### Import Dependencies

In [135]:
import warnings
warnings.simplefilter(action='ignore', category=FutureWarning)

import pandas as pd
import numpy as np
import os

### Read CSV file.

In [136]:
df = pd.read_csv("../scraped_csv/team_stats/20162017_team_stats.csv")
df

Unnamed: 0,stat.gamesPlayed,stat.wins,stat.losses,stat.ot,stat.pts,stat.ptPctg,stat.goalsPerGame,stat.goalsAgainstPerGame,stat.evGGARatio,stat.powerPlayPercentage,...,stat.faceOffsLost,stat.faceOffWinPercentage,stat.shootingPctg,stat.savePctg,team.id,team.name,team.link,stat.penaltyKillOpportunities,stat.savePctRank,stat.shootingPctRank
0,82.0,40,27,15,95,57.9,3.049,2.854,1.0497,23.8,...,2537.0,49.9,9.6,0.912,10,Toronto Maple Leafs,/api/v1/teams/10,,,
1,,18th,9th,1st,13th,13th,5th,22nd,13th,2nd,...,23rd,15th,,,10,Toronto Maple Leafs,/api/v1/teams/10,19th,11th,9th


### Let's transpose to see all the columns and values easier.

In [137]:
df = df.transpose()
df

Unnamed: 0,0,1
stat.gamesPlayed,82.0,
stat.wins,40,18th
stat.losses,27,9th
stat.ot,15,1st
stat.pts,95,13th
stat.ptPctg,57.9,13th
stat.goalsPerGame,3.049,5th
stat.goalsAgainstPerGame,2.854,22nd
stat.evGGARatio,1.0497,13th
stat.powerPlayPercentage,23.8,2nd


### Looking at dataset, there are a couple of things we need to do:
- Remove the .0 at the end of the jersey numbers
- Delete the columns not fitting in the database schema
- Rename column names to align with database schema
- Add the `stats.savePctRank` and the `stat.shootingPctRank` in the rankings for the columns `stat.shootingPctg` and `stat.savePctg`

So let's go ahead and do these tasks.

#### However, also note that we need to do this for every single team_stats dataset and then combine all those cleaned datasets into one dataset to fit the database schema.

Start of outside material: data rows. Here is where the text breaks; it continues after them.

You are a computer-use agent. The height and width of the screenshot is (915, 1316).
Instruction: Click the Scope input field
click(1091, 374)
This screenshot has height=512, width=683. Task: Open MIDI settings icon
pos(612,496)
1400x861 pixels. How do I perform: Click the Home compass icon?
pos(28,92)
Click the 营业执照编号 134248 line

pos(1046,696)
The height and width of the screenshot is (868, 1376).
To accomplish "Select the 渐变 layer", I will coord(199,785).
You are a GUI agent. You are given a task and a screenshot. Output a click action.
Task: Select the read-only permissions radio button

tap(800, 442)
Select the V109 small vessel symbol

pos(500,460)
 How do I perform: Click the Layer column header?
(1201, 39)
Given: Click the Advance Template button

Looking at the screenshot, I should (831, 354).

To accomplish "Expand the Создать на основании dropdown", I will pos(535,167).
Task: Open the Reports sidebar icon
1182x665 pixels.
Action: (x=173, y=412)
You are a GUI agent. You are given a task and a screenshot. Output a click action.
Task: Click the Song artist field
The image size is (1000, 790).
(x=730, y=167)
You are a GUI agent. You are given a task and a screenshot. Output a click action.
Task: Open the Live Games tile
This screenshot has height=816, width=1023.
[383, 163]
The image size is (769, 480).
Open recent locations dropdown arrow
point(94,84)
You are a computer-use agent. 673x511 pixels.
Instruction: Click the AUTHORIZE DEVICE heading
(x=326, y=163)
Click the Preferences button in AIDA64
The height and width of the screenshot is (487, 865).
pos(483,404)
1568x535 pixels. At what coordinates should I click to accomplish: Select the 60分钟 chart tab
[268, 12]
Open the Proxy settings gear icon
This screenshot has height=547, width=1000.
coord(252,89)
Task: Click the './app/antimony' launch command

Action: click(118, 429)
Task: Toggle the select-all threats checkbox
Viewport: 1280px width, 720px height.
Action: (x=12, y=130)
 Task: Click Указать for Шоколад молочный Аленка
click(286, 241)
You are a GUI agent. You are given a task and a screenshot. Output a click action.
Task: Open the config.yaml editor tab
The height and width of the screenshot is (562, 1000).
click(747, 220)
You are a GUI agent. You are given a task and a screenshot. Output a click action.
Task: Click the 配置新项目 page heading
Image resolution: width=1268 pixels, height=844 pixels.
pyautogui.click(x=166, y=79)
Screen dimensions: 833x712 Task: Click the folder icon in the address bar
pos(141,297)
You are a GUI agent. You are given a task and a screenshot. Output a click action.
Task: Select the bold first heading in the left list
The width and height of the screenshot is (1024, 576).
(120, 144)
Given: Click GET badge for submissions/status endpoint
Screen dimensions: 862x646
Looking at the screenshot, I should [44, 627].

Thus, we will make a single function to accomplish all these tasks.

In [138]:
# making function

def cleaning_dataset(dataframe): 
    df = pd.read_csv(dataframe)
    
    # converting all NaN values to 0
    # then removing .0 at end of gamesPlayed stat by changing type from float to int
    df = df.replace(np.NaN, 0)
    df = df.astype({'stat.gamesPlayed':np.int64})

    # Adding the `stats.savePctRank` and the `stat.shootingPctRank` in the rankings 
    # for the columns `stat.shootingPctg` and `stat.savePctg`
    # df.loc[1,'stat.shootingPctg'] = int(df['stat.shootingPctRank'][1].replace('th', ''))
    df.loc[1,'stat.shootingPctg'] = df['stat.shootingPctRank'][1]
    # df.loc[1,'stat.savePctg'] = int(df['stat.savePctRank'][1].replace('th', ''))
    df.loc[1,'stat.savePctg'] = df['stat.savePctRank'][1]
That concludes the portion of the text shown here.